The listing below is to be given again in full and word for word, without its images.

Record extracts Block Start

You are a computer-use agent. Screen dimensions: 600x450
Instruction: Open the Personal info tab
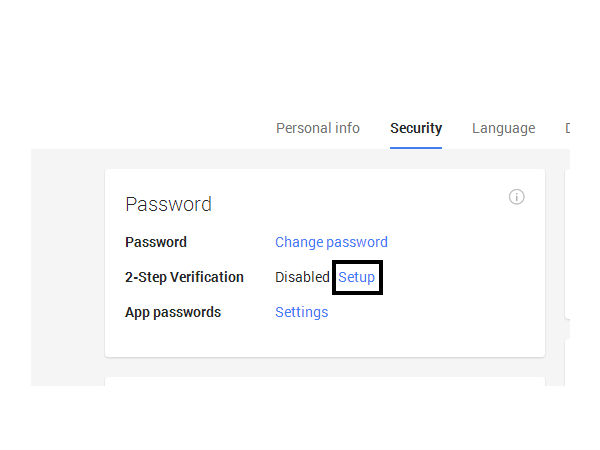tap(317, 128)
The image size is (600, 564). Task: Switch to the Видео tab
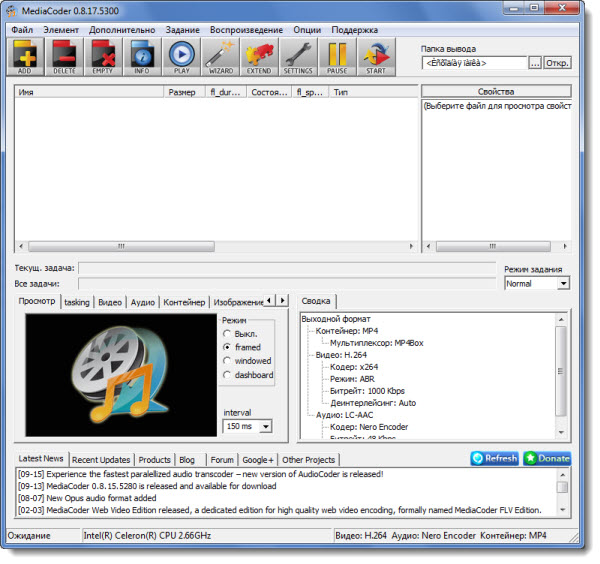pos(110,302)
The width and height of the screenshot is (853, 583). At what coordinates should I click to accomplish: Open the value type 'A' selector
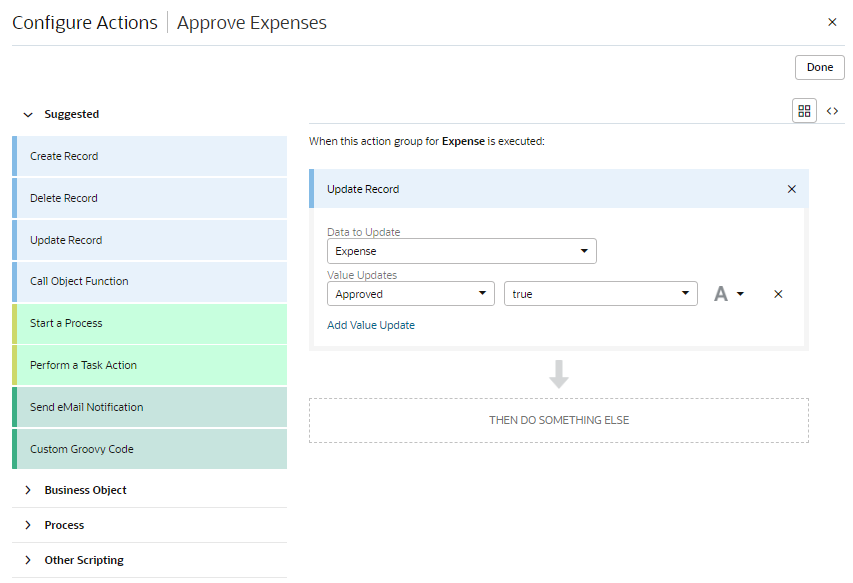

Record extracts Block End

◆ **Answer space**:
You are a computer-use agent. Screen dimensions: 600x450
Instruction: Open the Personal info tab
tap(317, 128)
The image size is (600, 564). Task: Switch to the Видео tab
pos(110,302)
The width and height of the screenshot is (853, 583). At what coordinates should I click to accomplish: Open the value type 'A' selector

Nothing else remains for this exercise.